Self hosting git repos can be super minimal. If you don’t have a lot of users or repos, just use ssh. Hell you can host a repo on a local SMB network share eben.
Reason I went or self-hosting Forgejo is to know it when federation comes along for real.
I'd love being able to federate my self-hosted Forgejo with my friends self-hosted Forgejo servers. https://forgejo.org/2025-01-monthly-update/#federation
If you’re not stuck on git, give fossil a try. It’s a distributed source code version control with an integrated bug tracker, wiki, forum, and more. All that in in one 3 MB sized binary.
It can even mirror to GitHub and export/import git repositories.
Traditional server-based self-hosting will have lower average uptime, will be easier to attack, and will have a much higher chance of disappearing out of nowhere (bus factor event, or for any other reason).

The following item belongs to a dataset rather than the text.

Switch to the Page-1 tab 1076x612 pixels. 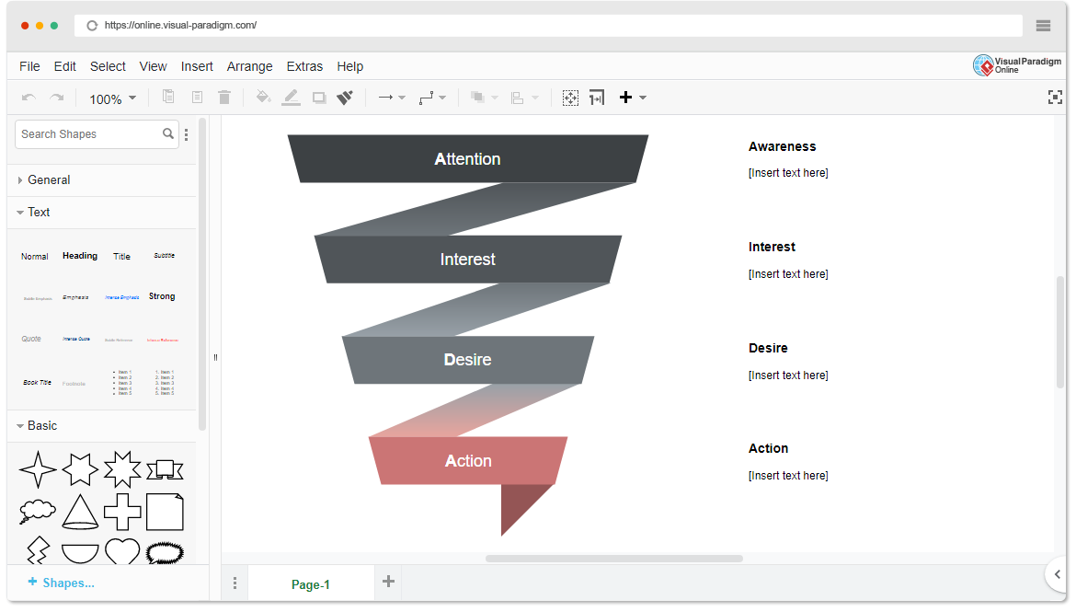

A decentralized or distributed solution would make more sense as a suggestion here. Radicale (this one) is such an effort I'm aware of, although I never tried it myself or take a look at its architecture.
Traditional server-based self-hosting will have lower average uptime, will be easier to attack, and will have a much higher chance of disappearing out of nowhere (bus factor event, or for any other reason).
It's not a single point of failure at least but if your particular project is targeted then yeah. I was thinking more about using it for private repos, where it isn't public at all but that's a separate case.